私の好きな人 私を好きな人
第二章

かわいい子

『ありがとうございました!!』


私は今日最後のお客様に向かって、笑顔でそう言うと、クローズの準備を始める。


店の外に出ると、クリスマスソングがどこからか聞こえてくる。

半袖の制服姿の私は、『さむっ』と言うと、メニュースタンドを店の中に入れて、自動ドアの電源を切った。


『今日も忙しかったねー』
もう一人のスタッフがそう言いながら、椅子やテーブルを片付けて床を磨き始めた。



私は首をコキコキ、左右に傾けながら、コーヒーマシンの洗浄を開始する。


ピッ、と音がして、赤いランプがついたのを見て、私は次から次へと作業を進めていった。



『お疲れさまでした』

スタッフルームにいる店長に声をかけて着替えに行こうとすると、

『あっ、杉下さんっ』


いつの間に来ていたのか、杉下さんがスタッフルームに座っている。


『新谷、お疲れ』

杉下さんがにっこりと微笑むと、店長が、
『お前、ちょっと時間あるか?』
と尋ねてきた。

『はい』
私は空いたパイプ椅子に座りながら、直感で大事な話だと察した。



『杉下がな』

『はい…』

『引退や』

『……』




いつかは…と思ってはいた。

杉下さんは四回生だし、就活も忙しく、最近はほとんどシフトにも入っていなかった。


でも…

私はもう少し、杉下さんと一緒に働きたかった。
もっと叱ってほしかった。
もっと勉強したかった。



『……』

私は視界がぼやけてきて、初めて自分が泣いてることに気がついた。


『新谷』

杉下さんがやさしい声で私の名前を呼ぶ。


『はい…』

『新谷が入ってきた時、この子は使い物になるってすぐに分かったよ。

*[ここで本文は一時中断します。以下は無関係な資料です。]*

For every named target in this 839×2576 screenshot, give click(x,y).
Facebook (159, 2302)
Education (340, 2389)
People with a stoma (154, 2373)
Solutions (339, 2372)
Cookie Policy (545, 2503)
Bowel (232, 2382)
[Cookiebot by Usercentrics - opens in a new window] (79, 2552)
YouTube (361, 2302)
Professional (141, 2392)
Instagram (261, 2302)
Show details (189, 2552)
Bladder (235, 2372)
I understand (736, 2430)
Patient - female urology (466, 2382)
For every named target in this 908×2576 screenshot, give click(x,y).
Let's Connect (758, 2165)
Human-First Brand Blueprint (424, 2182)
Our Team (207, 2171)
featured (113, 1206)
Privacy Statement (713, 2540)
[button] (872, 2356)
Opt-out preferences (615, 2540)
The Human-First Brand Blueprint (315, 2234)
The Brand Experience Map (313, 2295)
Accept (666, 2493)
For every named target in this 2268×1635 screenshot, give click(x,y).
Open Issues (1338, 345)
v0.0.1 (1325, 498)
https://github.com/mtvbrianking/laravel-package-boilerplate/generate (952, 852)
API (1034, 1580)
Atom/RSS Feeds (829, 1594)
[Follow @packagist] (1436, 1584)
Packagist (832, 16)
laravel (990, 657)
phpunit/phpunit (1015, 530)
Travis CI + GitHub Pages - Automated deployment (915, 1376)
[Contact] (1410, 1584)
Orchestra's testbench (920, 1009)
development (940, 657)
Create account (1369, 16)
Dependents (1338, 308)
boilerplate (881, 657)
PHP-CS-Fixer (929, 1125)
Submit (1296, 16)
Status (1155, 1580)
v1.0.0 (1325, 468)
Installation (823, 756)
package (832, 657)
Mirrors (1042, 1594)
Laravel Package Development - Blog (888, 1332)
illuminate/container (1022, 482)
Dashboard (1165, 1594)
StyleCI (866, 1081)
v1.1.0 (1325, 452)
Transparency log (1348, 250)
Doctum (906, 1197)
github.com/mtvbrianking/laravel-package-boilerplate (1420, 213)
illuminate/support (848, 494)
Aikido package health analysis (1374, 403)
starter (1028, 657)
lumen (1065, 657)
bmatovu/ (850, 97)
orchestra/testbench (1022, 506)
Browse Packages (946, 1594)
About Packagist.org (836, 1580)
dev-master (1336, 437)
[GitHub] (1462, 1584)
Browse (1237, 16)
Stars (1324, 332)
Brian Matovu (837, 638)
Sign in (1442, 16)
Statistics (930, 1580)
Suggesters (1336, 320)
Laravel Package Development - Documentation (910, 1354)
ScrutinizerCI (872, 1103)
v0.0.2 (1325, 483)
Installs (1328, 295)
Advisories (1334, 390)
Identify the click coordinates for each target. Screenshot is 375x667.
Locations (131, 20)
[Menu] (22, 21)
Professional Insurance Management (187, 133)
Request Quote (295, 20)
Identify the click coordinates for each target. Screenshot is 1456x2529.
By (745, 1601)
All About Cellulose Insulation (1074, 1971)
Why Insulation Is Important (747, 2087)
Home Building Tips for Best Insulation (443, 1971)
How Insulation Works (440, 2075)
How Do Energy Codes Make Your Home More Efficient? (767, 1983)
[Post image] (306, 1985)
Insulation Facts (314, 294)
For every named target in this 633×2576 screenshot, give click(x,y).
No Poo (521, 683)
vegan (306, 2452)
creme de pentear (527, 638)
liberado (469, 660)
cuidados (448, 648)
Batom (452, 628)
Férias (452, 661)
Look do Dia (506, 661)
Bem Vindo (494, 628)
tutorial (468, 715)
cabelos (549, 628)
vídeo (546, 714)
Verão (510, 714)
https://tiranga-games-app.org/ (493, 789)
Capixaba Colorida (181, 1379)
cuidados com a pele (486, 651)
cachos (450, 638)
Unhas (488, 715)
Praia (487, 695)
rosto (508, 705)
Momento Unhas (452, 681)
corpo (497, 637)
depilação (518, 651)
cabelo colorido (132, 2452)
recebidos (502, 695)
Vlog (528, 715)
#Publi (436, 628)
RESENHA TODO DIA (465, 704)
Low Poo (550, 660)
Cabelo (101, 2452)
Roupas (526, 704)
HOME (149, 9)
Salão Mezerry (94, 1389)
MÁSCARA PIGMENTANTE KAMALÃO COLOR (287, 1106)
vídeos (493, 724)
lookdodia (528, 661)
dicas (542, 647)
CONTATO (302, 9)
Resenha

だから、厳しいこともたくさん言った。でも、ここまでよく頑張ったね』

『…は…い…』

『あたしは辞めるけど、新谷がいてくれて良かった。安心して辞めれる。これからは新谷、あんたに頼むわよ』




杉下さんがそう言うと、店長は事務机の引き出しをごそごそして、いつかと同じように、私にポイッと投げてよこした。



『…っ!』

反射的にキャッチして、手にしたそれを見ると、

それは、
リーダーのバッチだった。



『次からは、お前がそれつけんねんで。あたしには無理です、とか言うのなしやからな』


言いたいことを先に言われて、私は言葉につまる。


リーダーのバッチは私の手の中でピカピカと光っている。


それはまるで、杉下さんの笑顔のようだった。